▶ _SOURCE_:
* * *

Every time I looked at that vase after my father's death I thought I was going to vomit. I felt like I cursed him. I did not take it out of the box until he was gone fror 2 years and now, after much talking, it is out of a shelf. At the end of the day I bought it because I knew he and I Would both appreciate it and it is the very last exchange of anything before I heard the news. Almost the moment after I gave it to him he told us and so strangely, it is the last moment of good. It makes me sad a little, but I could not get rid of it.

I am sorry to ramble. I honestly do think that as much as your purse is a connection to your mom, she never saw it and you did not buy it because she would have liked it. It is different from my case for instance and there is no reason you should force yourself from the negative associations. It's ingood shape and someone will enjoy it. You should sell it and buy that photo frame someone mentioned or something else that makes you feel good. I am so sorry for your loss. It is awful.

* * *

▶ _JOBS_:
1/ In the post about the vase, what does the writer suggest buying after selling the purse?
2/ Please write the next part of the post about the vase, picking up after its final sentence.

▶ _PROVIDED MATERIAL_:
* * *

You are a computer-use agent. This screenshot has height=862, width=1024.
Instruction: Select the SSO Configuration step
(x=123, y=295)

* * *

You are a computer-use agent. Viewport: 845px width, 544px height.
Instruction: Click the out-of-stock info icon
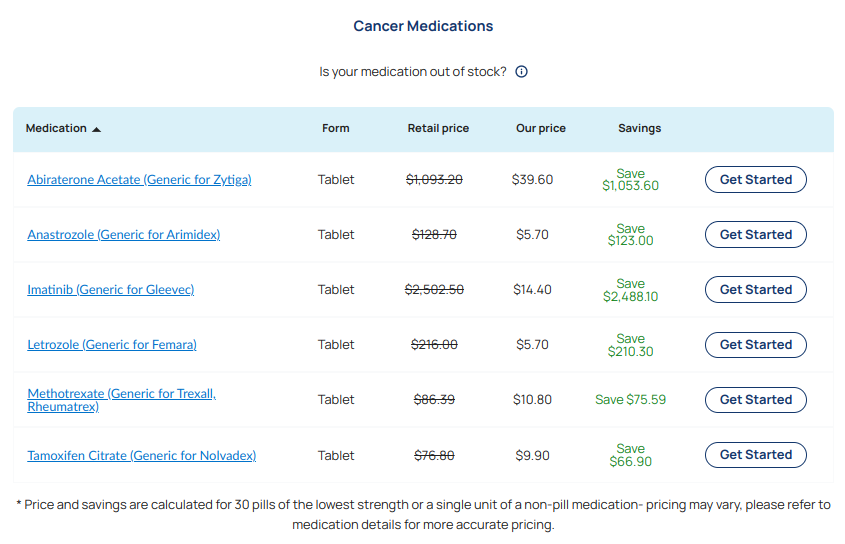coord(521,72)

* * *

▶ _RESPONSES IN ORDER_:
1/ The photo frame someone mentioned, or something else that makes the person feel good.

2/
AshleyAnn
10-03-2009, 11:59 PM
I would get rid of it. The funeral is over but the pain isn't and that purse only reminds you of the hurt you feel now and the hurt you felt that day. Why keep it? You have other mementos that can remind you of the happy times you spent with your mother. You will never sit down with your daughters and fondly tell them about how you bought this purse to carry to thier grandmother's funeral. The funeral will always be a sad memory and thats ok but its not something you will want memories of. Let the purse go.

JustMe
10-04-2009, 12:02 AM
I have lost both of my parents and agree with everyone else. The clothes I wore to their funeral have no positive sentimental value to me. Actually, at one point I had to throw out a blouse I wore...I couildn't stand to look at it anymore, even long enough to donate it...felt a lot better when it went in the garbage.

blisstwins
10-04-2009, 12:33 AM
It makes me sad to read how many of us have lost parents. My condolences to you all. Losing my father is the saddest thing I have ever experienced and I am so sorry for anyone, who, like me, had to raise their children without the m knowing their parents, etc. It is a sad thing for sure.
Sometimes I cannot believe my children have no memory of my father. How can that be when he was everything?